Recommendation Details

Each recommendation includes:

  • Description: What to do
  • Rationale: Why it helps (grounded in evidence)
  • Quality Impact: Effect on maintainability, testability, evolvability
  • Effort: Low/Medium/High
  • Concrete Examples: Specific files and suggested names

Output Format

Every answer includes:

  • Answer: LLM-generated response grounded in retrieved context
  • Sources: List of files used with relevance scores
  • Uncertainty flag: Warns when retrieved context has low relevance

Uncertainty Handling

The pipeline explicitly handles uncertainty:

  • If retrieval scores are below 0.3, it returns a clear "insufficient information" message
  • LLM is instructed to admit when context doesn't contain the answer
  • Sources and relevance scores are always shown for transparency

Example Queries

Class/Code Questions

  • "How do I use StringSubstitutor to replace variables in a string?"
  • "What string similarity metrics are available?"
  • "How does the diff algorithm work?"
  • "What escape utilities does StringEscapeUtils provide?"
  • "How do I generate random strings?"

Package/Folder Overview

  • "What functionality is in the lookup folder?"
  • "What does the translate package do?"
  • "Show me the similarity classes"
  • "What's in the matcher package?"

Troubleshooting

Low relevance scores

If you're getting low relevance scores (< 0.3), try:

  1. Use exact class names (CamelCase): "StringSubstitutor" not "string substitutor"
  2. For packages, use keywords like "folder" or "package": "lookup folder"
  3. Be specific: "StringSubstitutor variable replacement" instead of "how to replace text"

Ollama connection errors

Error connecting to Ollama

Make sure Ollama is running:

ollama serve

Out of memory during build

Use safe mode:

python main.py --build --safe

Hallucination warnings

If you see "Possible inaccuracies detected", the LLM mentioned classes or concepts not found in the retrieved sources.
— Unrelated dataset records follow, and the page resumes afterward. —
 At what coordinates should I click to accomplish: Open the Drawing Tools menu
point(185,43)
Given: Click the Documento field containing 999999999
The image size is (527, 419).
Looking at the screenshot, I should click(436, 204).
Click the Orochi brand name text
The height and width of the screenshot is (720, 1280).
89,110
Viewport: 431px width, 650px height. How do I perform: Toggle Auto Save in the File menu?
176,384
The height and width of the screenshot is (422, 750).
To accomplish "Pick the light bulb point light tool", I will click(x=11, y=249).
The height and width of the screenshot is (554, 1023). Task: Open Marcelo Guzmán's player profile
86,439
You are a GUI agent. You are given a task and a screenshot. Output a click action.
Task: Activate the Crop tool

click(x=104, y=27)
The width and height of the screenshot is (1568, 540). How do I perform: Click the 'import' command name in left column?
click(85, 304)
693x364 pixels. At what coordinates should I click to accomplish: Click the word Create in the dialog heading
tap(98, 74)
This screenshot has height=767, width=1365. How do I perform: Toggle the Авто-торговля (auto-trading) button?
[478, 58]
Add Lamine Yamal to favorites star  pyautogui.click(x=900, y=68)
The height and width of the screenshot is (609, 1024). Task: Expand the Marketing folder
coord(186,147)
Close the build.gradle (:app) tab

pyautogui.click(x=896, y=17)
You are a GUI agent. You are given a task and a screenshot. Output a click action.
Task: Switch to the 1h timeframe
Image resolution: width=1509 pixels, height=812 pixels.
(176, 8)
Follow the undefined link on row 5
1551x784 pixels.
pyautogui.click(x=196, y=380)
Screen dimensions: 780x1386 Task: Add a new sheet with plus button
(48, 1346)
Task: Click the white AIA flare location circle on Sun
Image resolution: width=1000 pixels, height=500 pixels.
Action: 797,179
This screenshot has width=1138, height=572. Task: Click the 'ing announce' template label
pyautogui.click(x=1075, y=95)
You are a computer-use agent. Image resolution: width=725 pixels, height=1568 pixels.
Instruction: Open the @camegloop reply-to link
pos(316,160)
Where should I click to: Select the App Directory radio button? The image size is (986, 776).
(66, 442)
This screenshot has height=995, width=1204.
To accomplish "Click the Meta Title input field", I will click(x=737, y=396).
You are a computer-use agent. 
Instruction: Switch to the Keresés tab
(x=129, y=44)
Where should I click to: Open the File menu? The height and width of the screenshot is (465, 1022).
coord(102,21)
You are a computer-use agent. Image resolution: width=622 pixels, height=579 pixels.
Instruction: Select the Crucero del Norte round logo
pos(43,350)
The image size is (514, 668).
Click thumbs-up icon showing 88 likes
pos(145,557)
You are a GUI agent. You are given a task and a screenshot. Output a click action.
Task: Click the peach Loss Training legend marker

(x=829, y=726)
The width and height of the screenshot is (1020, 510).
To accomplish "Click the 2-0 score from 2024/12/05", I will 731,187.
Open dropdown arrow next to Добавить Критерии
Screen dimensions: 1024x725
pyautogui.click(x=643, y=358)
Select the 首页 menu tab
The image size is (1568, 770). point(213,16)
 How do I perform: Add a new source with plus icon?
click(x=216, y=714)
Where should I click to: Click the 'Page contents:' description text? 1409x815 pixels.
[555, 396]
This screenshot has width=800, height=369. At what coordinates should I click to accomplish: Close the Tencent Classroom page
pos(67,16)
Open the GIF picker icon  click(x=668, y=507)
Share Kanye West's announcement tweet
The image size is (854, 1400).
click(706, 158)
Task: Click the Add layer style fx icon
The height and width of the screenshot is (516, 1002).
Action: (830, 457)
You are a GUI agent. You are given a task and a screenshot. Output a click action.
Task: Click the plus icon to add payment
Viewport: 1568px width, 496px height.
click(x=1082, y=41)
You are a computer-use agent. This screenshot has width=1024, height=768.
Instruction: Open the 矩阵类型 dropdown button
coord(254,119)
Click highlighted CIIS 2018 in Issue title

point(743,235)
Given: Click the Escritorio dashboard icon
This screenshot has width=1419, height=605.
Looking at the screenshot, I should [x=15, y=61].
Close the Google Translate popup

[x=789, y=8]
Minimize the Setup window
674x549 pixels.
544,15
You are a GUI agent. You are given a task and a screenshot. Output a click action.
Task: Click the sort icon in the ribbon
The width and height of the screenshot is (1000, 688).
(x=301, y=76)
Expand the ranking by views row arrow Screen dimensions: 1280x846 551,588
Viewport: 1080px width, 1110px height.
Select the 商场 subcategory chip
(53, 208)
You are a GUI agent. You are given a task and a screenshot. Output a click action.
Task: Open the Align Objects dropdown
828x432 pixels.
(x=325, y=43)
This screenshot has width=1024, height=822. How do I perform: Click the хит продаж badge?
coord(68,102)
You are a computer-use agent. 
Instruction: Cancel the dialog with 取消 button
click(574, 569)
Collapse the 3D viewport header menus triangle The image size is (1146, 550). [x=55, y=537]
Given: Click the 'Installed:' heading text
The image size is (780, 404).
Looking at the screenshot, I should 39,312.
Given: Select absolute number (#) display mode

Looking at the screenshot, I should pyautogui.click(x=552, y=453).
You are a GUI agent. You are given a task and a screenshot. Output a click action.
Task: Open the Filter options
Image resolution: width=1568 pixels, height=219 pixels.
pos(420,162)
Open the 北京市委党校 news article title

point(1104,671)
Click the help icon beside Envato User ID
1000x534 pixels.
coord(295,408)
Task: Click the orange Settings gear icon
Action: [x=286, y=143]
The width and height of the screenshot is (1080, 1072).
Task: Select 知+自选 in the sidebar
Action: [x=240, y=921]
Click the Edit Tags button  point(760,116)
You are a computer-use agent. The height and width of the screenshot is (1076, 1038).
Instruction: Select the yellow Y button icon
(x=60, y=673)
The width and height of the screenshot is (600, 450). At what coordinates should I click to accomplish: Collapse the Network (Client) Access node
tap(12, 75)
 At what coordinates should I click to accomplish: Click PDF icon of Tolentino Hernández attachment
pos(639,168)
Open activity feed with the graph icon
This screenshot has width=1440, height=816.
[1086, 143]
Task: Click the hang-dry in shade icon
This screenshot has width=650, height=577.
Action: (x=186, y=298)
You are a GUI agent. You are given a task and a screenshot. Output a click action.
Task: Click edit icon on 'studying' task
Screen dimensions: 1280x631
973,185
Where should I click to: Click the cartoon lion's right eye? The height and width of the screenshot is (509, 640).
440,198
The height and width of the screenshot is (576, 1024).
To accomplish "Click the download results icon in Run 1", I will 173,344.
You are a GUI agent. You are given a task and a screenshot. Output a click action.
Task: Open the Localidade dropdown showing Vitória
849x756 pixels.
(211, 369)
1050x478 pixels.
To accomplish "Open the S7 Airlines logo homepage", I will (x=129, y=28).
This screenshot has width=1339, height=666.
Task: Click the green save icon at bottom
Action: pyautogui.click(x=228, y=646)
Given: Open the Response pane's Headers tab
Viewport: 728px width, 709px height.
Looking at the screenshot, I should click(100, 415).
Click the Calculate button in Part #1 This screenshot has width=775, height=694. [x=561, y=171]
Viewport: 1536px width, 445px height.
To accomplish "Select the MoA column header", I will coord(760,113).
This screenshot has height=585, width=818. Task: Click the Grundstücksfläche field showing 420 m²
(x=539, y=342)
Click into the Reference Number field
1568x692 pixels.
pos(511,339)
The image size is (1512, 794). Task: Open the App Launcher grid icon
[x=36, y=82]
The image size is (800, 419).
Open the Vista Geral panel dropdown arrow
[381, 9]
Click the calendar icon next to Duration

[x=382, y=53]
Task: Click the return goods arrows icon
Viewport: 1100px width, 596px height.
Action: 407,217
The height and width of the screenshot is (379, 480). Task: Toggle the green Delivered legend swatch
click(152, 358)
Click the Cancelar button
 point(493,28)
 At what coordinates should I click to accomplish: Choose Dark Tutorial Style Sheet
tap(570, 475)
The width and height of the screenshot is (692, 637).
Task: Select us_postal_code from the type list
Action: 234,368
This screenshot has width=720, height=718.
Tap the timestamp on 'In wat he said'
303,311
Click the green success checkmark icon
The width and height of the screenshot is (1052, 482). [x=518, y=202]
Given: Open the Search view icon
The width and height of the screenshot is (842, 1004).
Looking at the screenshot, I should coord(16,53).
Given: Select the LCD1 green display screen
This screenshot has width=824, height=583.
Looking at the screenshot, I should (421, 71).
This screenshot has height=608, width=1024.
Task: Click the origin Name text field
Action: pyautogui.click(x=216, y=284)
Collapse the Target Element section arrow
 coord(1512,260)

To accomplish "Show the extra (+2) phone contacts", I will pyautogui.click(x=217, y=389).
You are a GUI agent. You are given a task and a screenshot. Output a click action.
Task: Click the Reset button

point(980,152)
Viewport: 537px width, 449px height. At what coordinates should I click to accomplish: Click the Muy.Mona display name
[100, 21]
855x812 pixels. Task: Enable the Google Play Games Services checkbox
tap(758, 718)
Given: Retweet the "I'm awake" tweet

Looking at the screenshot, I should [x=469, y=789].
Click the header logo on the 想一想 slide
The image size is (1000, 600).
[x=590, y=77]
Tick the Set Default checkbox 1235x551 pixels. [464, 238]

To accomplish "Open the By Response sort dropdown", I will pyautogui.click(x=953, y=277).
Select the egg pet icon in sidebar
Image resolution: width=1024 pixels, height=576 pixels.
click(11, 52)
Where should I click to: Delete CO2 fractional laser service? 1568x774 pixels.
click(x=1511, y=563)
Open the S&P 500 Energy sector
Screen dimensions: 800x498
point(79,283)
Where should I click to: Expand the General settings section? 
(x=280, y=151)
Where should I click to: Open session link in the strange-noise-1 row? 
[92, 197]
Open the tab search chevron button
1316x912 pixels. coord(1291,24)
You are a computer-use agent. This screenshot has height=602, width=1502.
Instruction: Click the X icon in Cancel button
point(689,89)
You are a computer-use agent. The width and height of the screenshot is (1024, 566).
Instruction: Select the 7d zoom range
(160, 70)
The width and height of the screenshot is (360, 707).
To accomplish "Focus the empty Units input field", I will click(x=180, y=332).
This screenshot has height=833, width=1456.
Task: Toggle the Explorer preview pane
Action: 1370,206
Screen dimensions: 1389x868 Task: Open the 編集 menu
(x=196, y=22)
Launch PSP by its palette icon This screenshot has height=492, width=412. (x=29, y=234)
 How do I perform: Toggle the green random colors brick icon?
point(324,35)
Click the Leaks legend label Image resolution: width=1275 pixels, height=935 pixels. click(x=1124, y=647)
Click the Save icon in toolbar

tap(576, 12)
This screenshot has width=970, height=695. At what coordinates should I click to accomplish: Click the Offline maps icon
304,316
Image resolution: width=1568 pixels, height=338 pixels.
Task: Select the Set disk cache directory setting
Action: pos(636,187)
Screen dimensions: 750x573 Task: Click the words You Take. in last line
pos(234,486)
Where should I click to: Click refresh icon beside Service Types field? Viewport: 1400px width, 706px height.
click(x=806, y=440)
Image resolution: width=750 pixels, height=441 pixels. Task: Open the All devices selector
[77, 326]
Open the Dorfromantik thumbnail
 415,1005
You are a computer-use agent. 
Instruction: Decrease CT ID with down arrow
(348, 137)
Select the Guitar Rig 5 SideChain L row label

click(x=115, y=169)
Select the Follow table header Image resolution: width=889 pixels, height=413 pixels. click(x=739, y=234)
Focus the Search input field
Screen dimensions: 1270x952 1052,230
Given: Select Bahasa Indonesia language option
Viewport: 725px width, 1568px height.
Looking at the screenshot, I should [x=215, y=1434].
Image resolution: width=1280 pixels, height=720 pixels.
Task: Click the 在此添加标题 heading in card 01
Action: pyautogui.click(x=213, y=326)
Verify the answer against the listed source files.


AI Usage Statement

This project was developed with the assistance of AI tools:

  • ChatGPT: Used for initial drafting and organizing the steps to solve this task
  • GitHub Copilot: Used for coding assistance including:
    • Initial scaffolding and basic structure
    • Refactoring and debugging help
    • LangChain integration
    • Type hinting coverage, method signatures, code commenting, and README creation
  • Microsoft Copilot: Used for grammar/spell checking and writing suggestions in the final report

All core functionality (excluding documentation, logging, licensing, and type checking) is original work stemming from my own intentions for the project. Initial drafts were refined and debugged with AI assistance and suggestions.